L'architecte de la nouvelle ambassade de France à Berlin, qui vient d'être inaugurée par Jacques Chirac, a joué avec la luminosité berlinoise, rare en hiver.

Sur le nouveau bâtiment qui abritera les services diplomatiques français à Berlin, peu d'informations ont pu être dévoilées. Le secret devait être bien gardé jusqu'à l'inauguration officielle par le président. Même après, difficile d'obtenir le moindre renseignement sur l'architecture du bâtiment.

La nouvelle ambassade a été construite sur le terrain même où se situait la précédente ambassade. Ce palais du XVIIIème siècle avait été entièrement détruit en 1945, et finalement rasé. L'ambassade de France s'est ensuite installée à Bonn. Le terrain a alors été laissé en friche jusqu'à la chute du mur de Berlin et sa restitution à la France en 1990.

Un concours d'architecture a été lancé en 1995 pour la reconstruire. 150 agences d'architectes ont répondu et des sept " finalistes ", c'est le projet de Christian de Portzamparc qui a été retenu. La pose de la première pierre a eu lieu de 10 juillet 1998. L'achèvement des travaux, initialement prévu en 1999, puis repoussé en 2000, a finalement été officialisé en octobre 2002. La date de l'inauguration devenait alors toute trouvée et symbolique : le quarantenaire de la signature du traité de l'Elysée.

Situé sur Pariser Platz, à proximité immédiate de la Porte de Brandebourg, le site posait comme premier problème d'être en forme de L. Ensuite, pour dessiner les bâtiments, l'architecte du négocier pouce par pouce avec le Sénat berlinois, connu pour ses règles très strictes. Ainsi, il exigeait que la façade repose sur un socle en pierre, qu'elle soit ornée d'une corniche et surplombée par un attique, que les fenêtres ne soient pas plus large que l'espacement des piliers de la Porte de Brandebourg.
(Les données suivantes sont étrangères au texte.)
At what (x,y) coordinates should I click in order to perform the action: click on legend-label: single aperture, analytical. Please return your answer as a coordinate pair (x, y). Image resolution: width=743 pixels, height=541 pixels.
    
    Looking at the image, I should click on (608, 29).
Finalement, Christian de Portzamparc a obtenu de remplacer la pierre par du béton. La raison de ce choix tiendrait à la fois du budget et de sa volonté de créer un contraste avec l'étage supérieur. La façade est hachée par des meurtrières qui viennent la rythmer.

La lumière cachée de l'austérité

Derrière cette façade, que les berlinois trouvent austère, l'ambassade est composée de sept bâtiments. Le problème majeur, pour l'architecte français, hormis la forme du terrain, bloqué par deux murs aveugles, était de donner de la lumière à toutes les pièces et à tous les bâtiments. " Si je ne trouve pas une idée pour apporter de la lumière à toutes les pièces, j'abandonne ", aurait-il dit, selon sa femme, Elizabeth de Portzamparc, responsable de l'architecture d'intérieur du bâtiment, interviewée par Libération.

L'imbrication de ces sept bâtiments permet la percée d'une rue intérieure, mais aussi la création d'un jardin en pleine terre au premier étage, une plantation de bouleaux au quatrième. Surtout, cela permet de dilater l'espace et d'offrir de la lumière naturelle, sans avoir recours à un atrium ou à la lumière de second jour.

En donnée chiffrée, la surface de base est de 4.500m². La surface cultivée est de 20.000m². Les bureaux (4.000m²) sont occupés par le personnel diplomatique du ministère des Relations extérieures ; mais aussi des services d'autres ministères comme la Défense, de l'Intérieur ou des Finances. Le Centre culturel mesure 1.250m² et l'accueil 1.400m². 400m² sont réservés aux logements et 1.350 aux installations logistiques.

Dans son discours d'inauguration, le Président Jacques Chirac a affirmé que " cette ambassade est à l'image de la France d'aujourd'hui : moderne, dynamique, imaginative, ouverte sur le monde ". Il a jugé le bâtiment " original, léger, lumineux, prenant place parmi les créations remarquables d'une ville qui compte déjà quelques-uns des plus beaux joyaux de l'architecture contemporaine ".

Avec le retour de l'ambassade sur son site original, la Place de Paris redevient le " salon de Berlin " qu'elle était autrefois. Selon certaines sources, ce retour aurait coûté 60 millions d'euros.